• Exercise directions: Among the lines below, restate word for word only those from the line with "Stories (906, 46)" through the line with "Chính sách đổi trả thuốc (614, 1851)", with both end lines kept.

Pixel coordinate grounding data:
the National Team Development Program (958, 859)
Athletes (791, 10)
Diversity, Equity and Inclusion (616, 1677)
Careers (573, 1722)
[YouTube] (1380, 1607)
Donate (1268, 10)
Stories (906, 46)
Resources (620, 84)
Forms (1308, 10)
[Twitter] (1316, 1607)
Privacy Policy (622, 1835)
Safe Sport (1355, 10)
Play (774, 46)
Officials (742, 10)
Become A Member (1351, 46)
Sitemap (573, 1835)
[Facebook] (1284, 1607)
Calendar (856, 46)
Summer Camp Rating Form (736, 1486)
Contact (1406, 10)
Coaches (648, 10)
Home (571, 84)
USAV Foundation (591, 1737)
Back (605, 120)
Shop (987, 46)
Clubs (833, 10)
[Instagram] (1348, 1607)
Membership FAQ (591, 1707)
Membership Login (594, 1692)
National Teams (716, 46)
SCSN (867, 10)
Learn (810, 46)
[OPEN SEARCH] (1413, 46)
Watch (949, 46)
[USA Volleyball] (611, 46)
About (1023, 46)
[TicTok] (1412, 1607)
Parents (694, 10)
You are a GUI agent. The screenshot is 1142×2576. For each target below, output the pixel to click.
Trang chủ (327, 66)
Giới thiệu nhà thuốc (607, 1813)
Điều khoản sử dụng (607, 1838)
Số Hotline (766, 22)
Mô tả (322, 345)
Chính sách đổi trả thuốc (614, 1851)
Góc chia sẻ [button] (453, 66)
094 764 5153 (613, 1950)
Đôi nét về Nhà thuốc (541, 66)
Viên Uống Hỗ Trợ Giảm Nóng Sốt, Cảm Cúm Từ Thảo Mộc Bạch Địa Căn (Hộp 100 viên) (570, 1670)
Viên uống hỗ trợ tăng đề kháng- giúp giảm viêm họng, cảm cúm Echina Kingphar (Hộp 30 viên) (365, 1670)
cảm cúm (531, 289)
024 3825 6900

• Solution:
Stories (906, 46)
Resources (620, 84)
Forms (1308, 10)
[Twitter] (1316, 1607)
Privacy Policy (622, 1835)
Safe Sport (1355, 10)
Play (774, 46)
Officials (742, 10)
Become A Member (1351, 46)
Sitemap (573, 1835)
[Facebook] (1284, 1607)
Calendar (856, 46)
Summer Camp Rating Form (736, 1486)
Contact (1406, 10)
Coaches (648, 10)
Home (571, 84)
USAV Foundation (591, 1737)
Back (605, 120)
Shop (987, 46)
Clubs (833, 10)
[Instagram] (1348, 1607)
Membership FAQ (591, 1707)
Membership Login (594, 1692)
National Teams (716, 46)
SCSN (867, 10)
Learn (810, 46)
[OPEN SEARCH] (1413, 46)
Watch (949, 46)
[USA Volleyball] (611, 46)
About (1023, 46)
[TicTok] (1412, 1607)
Parents (694, 10)
You are a GUI agent. The screenshot is 1142×2576. For each target below, output the pixel to click.
Trang chủ (327, 66)
Giới thiệu nhà thuốc (607, 1813)
Điều khoản sử dụng (607, 1838)
Số Hotline (766, 22)
Mô tả (322, 345)
Chính sách đổi trả thuốc (614, 1851)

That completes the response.